Knockemstiff, de Donald Ray Pollock
Ça fait plus d’un an que tout le monde parle de Donald Ray Pollock et de son roman Le diable tout le temps. Pollock serait, à en croire tout ce que l’on a pu lire, le nouveau chantre de la violence en milieu rural, la nouvelle voix des white trashes après Woodrell, Crews et Cie.

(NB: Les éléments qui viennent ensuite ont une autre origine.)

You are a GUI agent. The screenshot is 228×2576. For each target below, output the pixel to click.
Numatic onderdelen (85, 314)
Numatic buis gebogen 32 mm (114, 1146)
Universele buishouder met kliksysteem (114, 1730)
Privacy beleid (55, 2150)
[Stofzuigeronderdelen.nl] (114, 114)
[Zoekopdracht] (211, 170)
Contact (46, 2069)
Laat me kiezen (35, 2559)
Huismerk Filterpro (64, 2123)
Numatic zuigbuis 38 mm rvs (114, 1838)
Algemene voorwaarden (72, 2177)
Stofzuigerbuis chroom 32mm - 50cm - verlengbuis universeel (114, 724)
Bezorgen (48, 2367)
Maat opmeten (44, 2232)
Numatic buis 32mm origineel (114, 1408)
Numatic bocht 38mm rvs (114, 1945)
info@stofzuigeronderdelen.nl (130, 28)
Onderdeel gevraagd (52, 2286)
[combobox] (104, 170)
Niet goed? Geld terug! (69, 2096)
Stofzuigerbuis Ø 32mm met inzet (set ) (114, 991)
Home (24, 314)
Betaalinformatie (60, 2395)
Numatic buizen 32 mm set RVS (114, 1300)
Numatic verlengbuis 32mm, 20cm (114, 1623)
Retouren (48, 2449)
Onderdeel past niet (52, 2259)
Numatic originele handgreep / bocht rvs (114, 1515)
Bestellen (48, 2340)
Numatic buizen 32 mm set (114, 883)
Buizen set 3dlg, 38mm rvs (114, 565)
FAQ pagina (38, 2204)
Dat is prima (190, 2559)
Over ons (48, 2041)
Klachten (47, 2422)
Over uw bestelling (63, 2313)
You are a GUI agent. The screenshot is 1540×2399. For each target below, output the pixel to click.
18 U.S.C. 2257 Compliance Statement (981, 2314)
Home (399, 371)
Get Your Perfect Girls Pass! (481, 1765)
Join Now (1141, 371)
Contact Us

C’est finalement avec Knockemstiff, recueil de nouvelles paru avant Le diable tout le temps que je rencontre Donald Ray Pollock. Et, de fait, il est clair que l’on retrouve là cette tradition des écrivains du Sud et du Midwest, de ces coins paumés et oubliés du reste du monde. Cela évoque tour à tour l’univers d’Harry Crews, de James Ross ou encore de Larry Brown. Bref, à Knockemstiff (notons que ce nom à coucher dehors est celui d’un lieu réel, une ville aujourd’hui abandonnée), Ohio, on trouve des obsédés de la gonflette prêts à mourir pour un semblant de reconnaissance, des vieux alcoolos et des jeunes accros au crystal meth… d’une manière générale des paumés pris au piège de ce marigot dans lequel stagnent les rejets du rêve américain, comme si les habitants de Knockemstiff et de tous ces patelins du trou du cul des États-Unis payaient l’addition qui permet à d’autres, sur l’une ou l’autre des côtes, de vivre de façon glamour ou de s’imposer comme la première puissance mondiale. Un décalage qui apparaît clairement dans cette nouvelle où un couple de californiens s’arrête pour prendre quelques photos des indigènes tout en s’étonnant de trouver là, dans ce pays si riche et moderne, des gens aussi pauvres et arriérés.
Et si Pollock met en scène quelques velléités de fuite, les protagonistes ne vont jamais bien loin ou on tôt fait de revenir : trop camés, trop inadaptés, ils font l’amère expérience de la terrible force d’inertie qu’entraîne le cercle vicieux de la désindustrialisation, de la religiosité tordue, du chômage…
On ne cachera pas que, après avoir lu il y a seulement quelques semaines, les Chiennes de vies de Frank Bill, le thème apparaît redondant et l’on se gardera bien de coller sur le dos de Pollock une certaine lassitude à lire ces histoires de ratages et, d’une façon plus générale, de déclin. Reste que l’auteur, à travers une écriture imagée et un ton faussement familier arrive à embarquer son lecteur dans ses récits cruels, âpres mais loin d’être dépourvus d’humour. Force est donc de reconnaitre le talent de Donald Ray Pollock et, si l’on regrettera parfois des fins un poil convenues ou bien un peu sèches (comme si l’auteur, tout à coup, entendait couper court), on ne peut que saluer sa façon de nous y plonger à chaque fois en quelques phrases bien senties.
« Tout le monde à Knockemstiff croyait que Duane sortait avec la première vraie femme de sa vie ce soir-là, mais c’était des craques. Il avait répandu la rumeur partout dans le val, puis il s’était occupé des détails majeurs au Torch Drive-in : étalé une grosse goutte de ketchup sur la banquette arrière de la Chrysler de son paternel, renversé un peu de vin sur une culotte déchirée de sa sœur ; il s’était même concocté deux suçons en se les marquant au fer sur le cou avec une petite cuiller chauffée avec son Zippo. Ensuite, il avait passé le reste de la soirée affalé comme un crapaud derrière son volant, à attendre de rentrer chez lui. Il a bu un pack de bière tiédasse et regardé Women in cages et Female Moonshiners. L’odeur de chair brûlée restait dans la voiture comme celle du pop-corn ».
Donald Ray Pollock, Knockemstiff (Knockemstiff, 2008), Buchet/Chastel, 2010. Rééd. Libretto, 2013. Traduit par Philippe Garnier.